Bug 1297845

Summary: SPM should never run on the same host as the self hosted engine VM
Product: [oVirt] ovirt-hosted-engine-ha Reporter: Jonas Lindholm <jonas.lindholm>
Component: GeneralAssignee: Martin Sivák <msivak>
Status: CLOSED NOTABUG QA Contact: Ilanit Stein <istein>
Severity: medium Docs Contact:
Priority: unspecified    
Version: 2.0.0CC: bugs, dfediuck, jonas.lindholm, sbonazzo, stirabos
Target Milestone: ---Flags: rule-engine: planning_ack?
rule-engine: devel_ack?
rule-engine: testing_ack?
Target Release: ---   
Hardware: All   
OS: All   
Whiteboard: sla
Fixed In Version: Doc Type: Bug Fix
Doc Text:
Story Points: ---
Clone Of: Environment:
Last Closed: 2016-01-14 18:34:03 UTC Type: Bug
Regression: --- Mount Type: ---
Documentation: --- CRM:
Verified Versions: Category: ---
oVirt Team: SLA RHEL 7.3 requirements from Atomic Host:
Cloudforms Team: --- Target Upstream Version:
Embargoed:
Attachments:
Description Flags
agent.log from a failed reproduction attempt none

Description Jonas Lindholm 2016-01-12 15:37:14 UTC
Description of problem:

When the host the engine VM is running on is also the SPM host a crash of that host prevents any other host in the same cluster to spin up the engine VM as there is no SPM host.
This is lke a catch 22 situation where a new SPM host can't be selected because the engine VM is not running and the engine VM can not be started because the storage domains are down and can't be brought up without the SPM.
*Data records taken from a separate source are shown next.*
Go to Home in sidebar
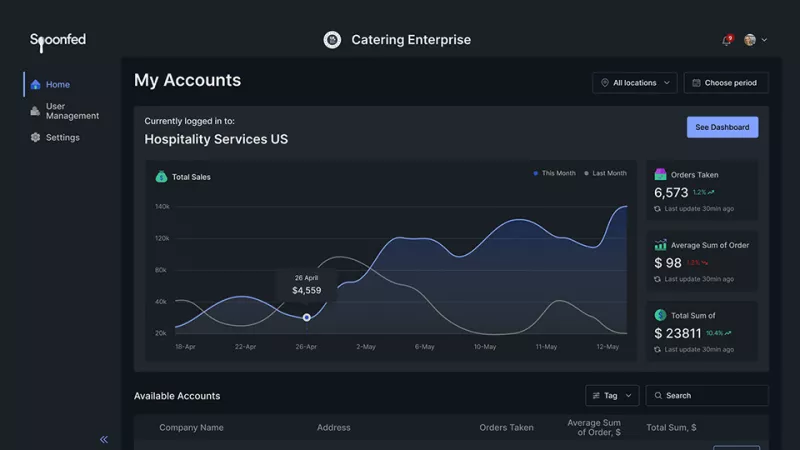The image size is (800, 450). (57, 85)
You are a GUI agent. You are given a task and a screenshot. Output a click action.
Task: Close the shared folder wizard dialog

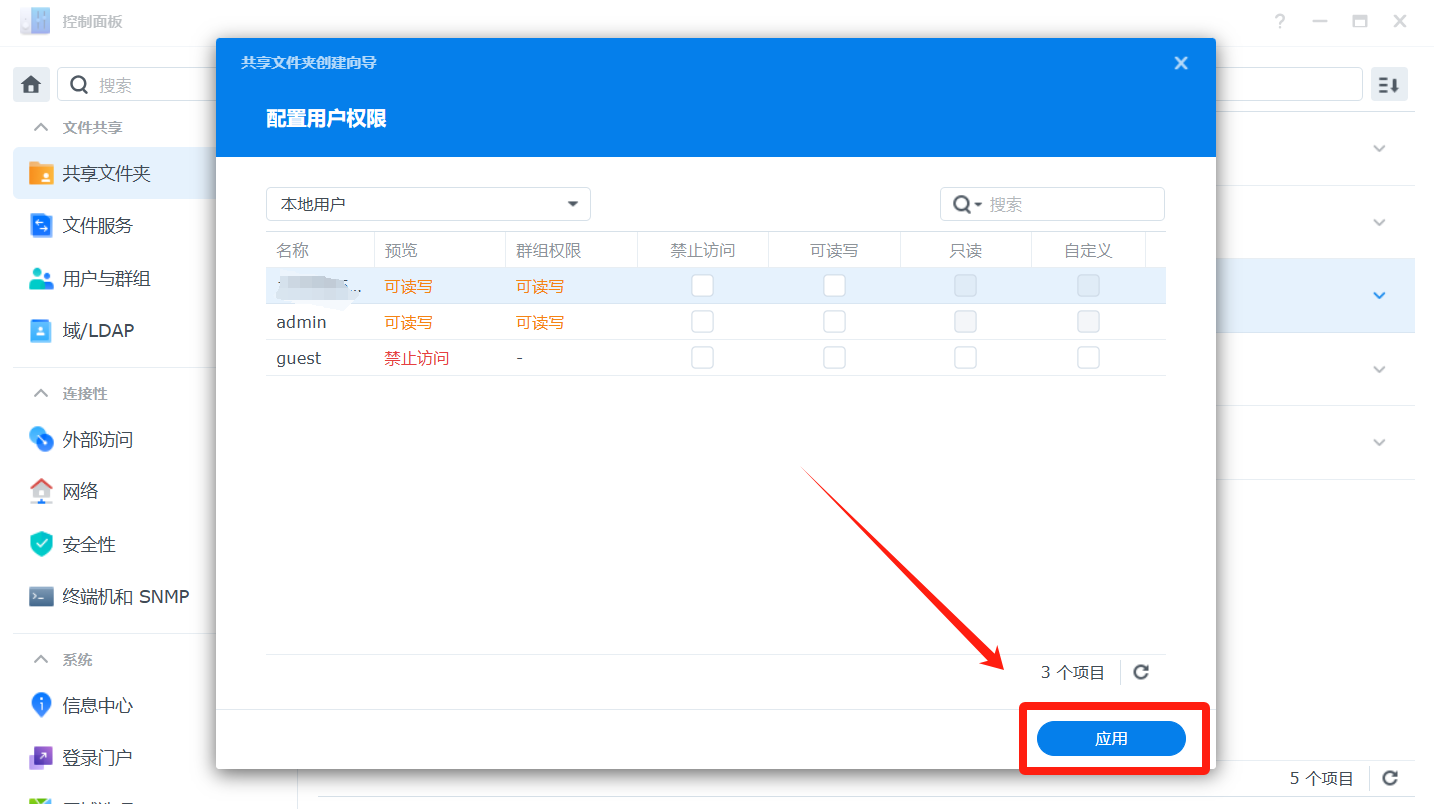[1181, 63]
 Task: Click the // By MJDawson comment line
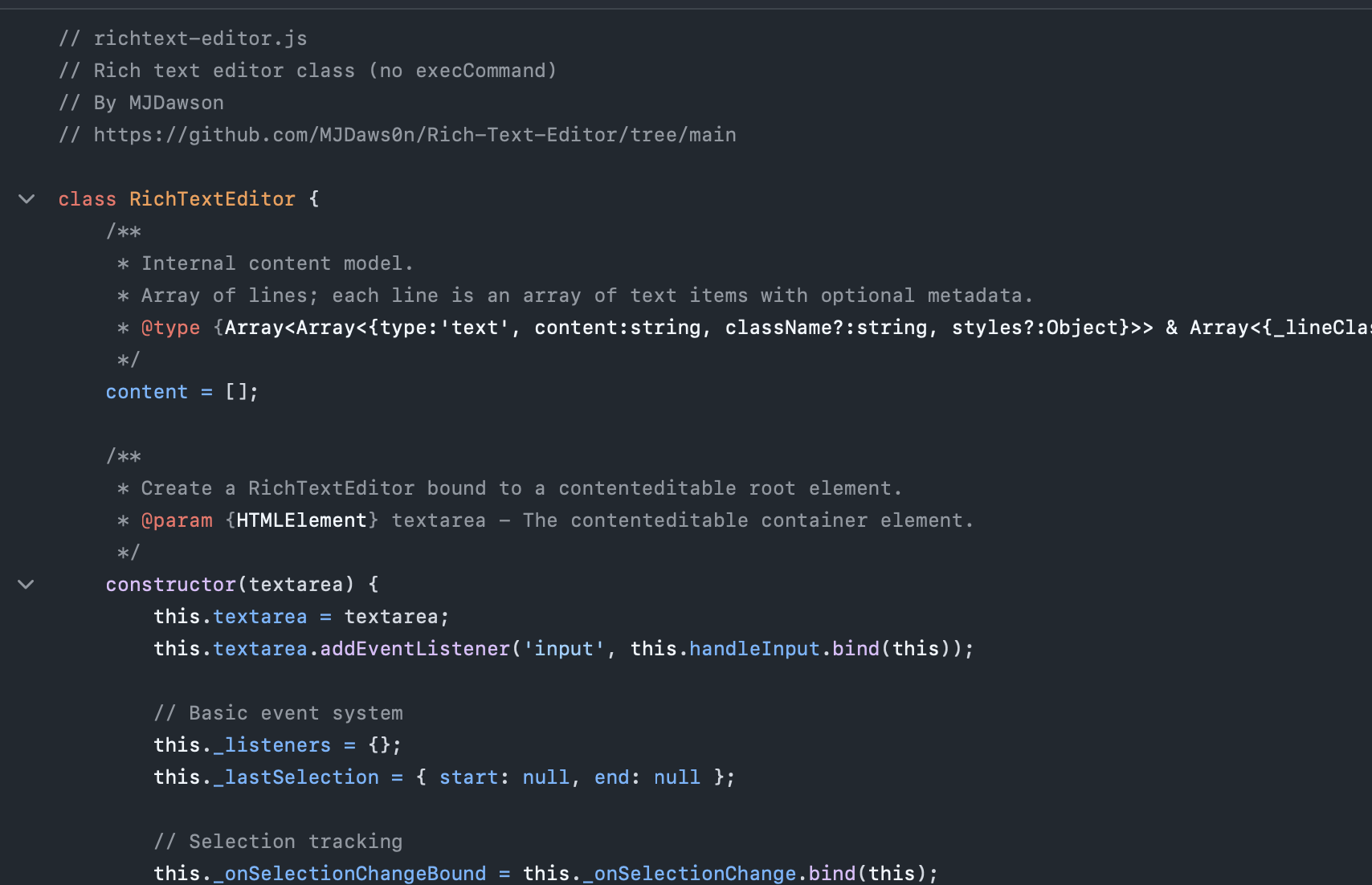[x=141, y=102]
Version-Release number of selected component (if applicable):


How reproducible:
Select the host the engine is running on as SPM and the power off that host.

Steps to Reproduce:
1. 
2.
3.

Actual results:
None of the other hosts can spin up the engine VM.

Expected results:


Additional info:

The fix would be to not allow the engine VM to run on the SPM host. Only time would be when there is a single host left in the cluster.
As soon there is a second host available the SPM role should be moved over to the host.
If the administrator migrate the engine VM to a host that is SPM the SPM role should move. The administrator should confirm that the SPM role will move before the migration start of the engine VM.

Comment 1 Jonas Lindholm 2016-01-12 15:40:29 UTC
*** Bug 1297844 has been marked as a duplicate of this bug. ***

Comment 2 Doron Fediuck 2016-01-13 07:27:48 UTC
Thanks for the report.
We need to verify the behavior here, but in general if this is a real issue the main problem is the need of SPM for the engine to start, regardless of which host is trying to run the VM. The HA agent should be capable of starting the VM on any healthy hosted-engine node without additional dependencies.

Comment 3 Simone Tiraboschi 2016-01-13 08:39:26 UTC
Unable to reproduce here with ovirt-hosted-engine-ha 1.3.3.6-1 using iSCSI for the hosted-engine storage domain.

I have two hosts: one was the SPM and the engine VM was running there.
I brutally powered it off and after about 4 minutes the engine VM successfully restarted on the other host.

I'm attaching agent.log from my reproducing attempt.

Jonas, could you please provide agent logs from your case to check what happened there?

Comment 4 Simone Tiraboschi 2016-01-13 08:40:46 UTC
Created attachment 1114315 [details]
agent.log from a failed reproduction attempt

Comment 5 Doron Fediuck 2016-01-13 13:31:14 UTC
Please provide your logs and reproduction steps.

Comment 6 Simone Tiraboschi 2016-01-14 18:34:03 UTC
ovirt-ha-agent doesn't rely on the SPM to start the engine VM.